Why is it so hard for us to let go of that which we know is wrong for us? Even worse, why do we actively pursue it? Our actions sometimes can’t be described as anything other than masochism. We hurt ourselves, but we simply can’t let go. We’d rather have the pain, knowing that we at least have some sense of comfort still waiting for us. We’re terrified of finding ourselves alone, without anything to fall back on.
The terrifying truth is that we prefer to be accompanied by evil rather than to have no company at all.
Alone is alone, after all. But when is alone good? Is being next to something that could kill you really better than being next to nothing at all? Is the emptiness of a solitary bed worth the presence of the next best thing? More often than not, it is the fear of pain that prevents us from letting go of our most unhealthy obsessions. An alcoholic fears the absence of alcohol because of the painful detox process; a drug addict refuses to quit the poison because he’ll miss the highs he experiences while under the influence. And someone in a relationship refuses to break away because he dreads the moment when he finds himself alone and the pain becomes unbearable.
We all have a point when we simply can’t take it anymore. Some bodies simply break and die, unable to keep going. In relationships, we often find ourselves in a situation that’s so heavy, so inescapable that we simply can’t ignore the truth anymore. The worst part is when we wait for that moment to be reached, when we allow ourselves to stay and keep going instead of ending it the moment a red flag comes along.
Why do we allow ourselves to go through all that? If it’s the pain that we’re truly afraid of, why are we so willing to suffer voluntarily?
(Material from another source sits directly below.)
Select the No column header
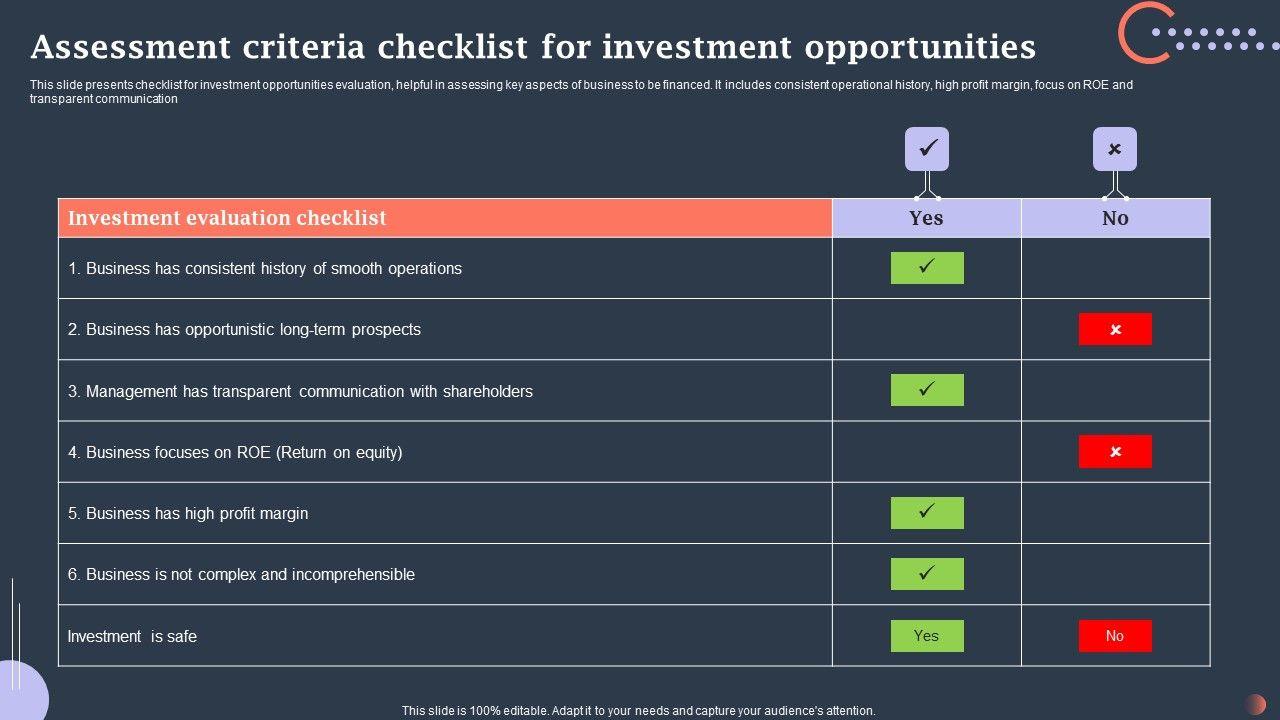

And why do we allow ourselves to lose control of our own life in service of someone else? How do we know when enough is enough?
When does the fear of pain become more powerful than pain itself?
There seems to be a way to battle our own demons, however. For smokers, there’s the patch; for alcoholics, AA. For relationships, some might say therapy, but we’re still missing that seemingly magical solution that would fix our love lives.
Perhaps the scary answer is, there is no solution available, because the solution is within us. I’m not here to give that whole You’re your own solution speech, because while it’s probably truth, I’m not one to preach. But according to 1960s pop psychology book Psycho-Cybernatics, it takes some twenty-one days for an old mental image to dissolve and a new one to gel. Charlotte from Sex and the City says it takes half the time of a relationship’s duration to get over a said relationship.
So if the answer lies somewhere between twenty-one days and one year, we’re pretty much still in the dark. Bear in mind, however, that darkness is just the absence of light. And light never stays away for too long.